Which table format do LLMs understand best?
Overall result and initial reactions
- The article finds GPT‑4.1‑nano does best with Markdown key–value (KV) “records,” modestly better than YAML/JSON and clearly better than CSV/Markdown tables/pipe‑delimited, with overall accuracy around 60% on a large table.
- Many are surprised KV‑Markdown wins, but the key explanation offered is: explicit key–value pairing and clear record boundaries reduce misalignment between column headers and values.
Format characteristics and tokenization
- CSV and classic Markdown tables are criticized as too easy for the model to mis-associate a cell with the wrong header.
- JSON and XML are viewed as noisy and token-heavy; one commenter notes XML used ~50% more tokens for similar accuracy, hinting that extra syntax harms performance at long context lengths.
- Several people stress that token efficiency (CSV/Markdown tables) may outperform more “legible” formats once you approach context limits.
- Minor discussion on abbreviating field names (e.g.,
fvsfunction) ends with: often both are a single token, so savings may be negligible, and common words may carry useful semantic context.
Critiques of methodology
- Strong pushback that only one small model (GPT‑4.1‑nano) and one data size were tested, making generalization to “LLMs” questionable.
- Commenters want:
- Multiple models and sizes (nano/mini/full/frontier).
- Multiple table sizes (e.g., 50–5000 rows).
- Randomized row and question orders to probe positional bias and “lost in the middle” effects.
- Several highlight that ~50–60% accuracy is practically useless; the author explains this was intentional to magnify differences between formats.
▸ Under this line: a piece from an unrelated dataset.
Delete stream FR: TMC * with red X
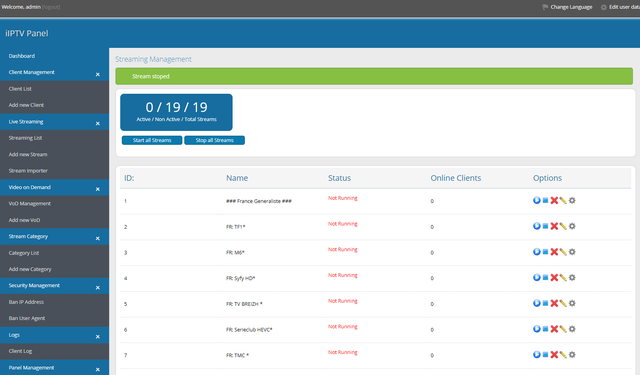This screenshot has width=640, height=375. pyautogui.click(x=554, y=355)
Follow‑up benchmarks with larger models
- Independent re-runs on ~30 models report near‑100% recall across formats for many frontier models, with format differences shrinking; CSV and Markdown tables come out slightly best in that broader test.
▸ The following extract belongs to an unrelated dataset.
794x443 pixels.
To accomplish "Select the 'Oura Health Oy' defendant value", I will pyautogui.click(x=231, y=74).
- Another replication shows, on 1000‑row KV‑Markdown:
- GPT‑4.1‑nano ≈ 52%, 4.1‑mini ≈ 72%, 4.1 ≈ 93%, GPT‑5 ≈ 100% (999/1000 on repeat).
- GPT‑5 also hits 100% on CSV and JSON at 100 samples.
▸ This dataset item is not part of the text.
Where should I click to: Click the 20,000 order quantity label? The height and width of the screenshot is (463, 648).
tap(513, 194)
- Consensus from these replications: model quality and table size matter more than format; with strong models and modest row counts, almost any reasonable format works.
When (and whether) to use LLMs on tables
- Many argue this is a “solved problem” for code/SQL/Pandas; using an LLM just to query structured tables is wasteful and error‑prone.
- Counterpoint: the hard part is understanding natural‑language questions; a good pattern is:
- Use traditional tools for table operations.
- Have the LLM generate and/or interpret code, and explain or work with the resulting (smaller) tables.
- Several note that in practice they mostly:
- Use LLMs to create tables from unstructured text, not to scan large tables.
- Rely on LLMs for analysis/interpretation of small result tables, and want to know how small is “safe.”
- Some suggest tool-use or agentic patterns (SQL, Pandas, code execution) and database-backed workflows; raw table dumping into context is considered brittle beyond small sizes.
Alternative representations and upstream issues
- Mention of XML and TOML: anecdotal reports that XML can work well for deeply nested tables; TOML/YAML-like formats are generally serviceable.
- Vision-Language suggestion: instead of linearizing tables, pass the table image plus question to a VLM, preserving 2D structure.
- Others point out that an even bigger real-world challenge is upstream: robustly extracting tables and layout from PDFs/Scans; if structure is lost there, format choice downstream matters less.
Broader reliability concerns
- Several commenters see the 60% result as evidence that LLMs “don’t understand tables,” arguing anything short of 100% is unacceptable for numerical lookup.
- Others distinguish between:
- Deterministic calculation/lookup (should use traditional tools or code), and
- Higher-level math or reasoning, where LLMs can still add value even with occasional mistakes.
- Overall takeaway from the thread:
- For strong models on moderate data sizes, format choice is a second‑order concern (CSV/Markdown/YAML all fine).
- For weaker models or huge contexts, explicit key–value formats help, but better tooling and code execution are usually a superior solution.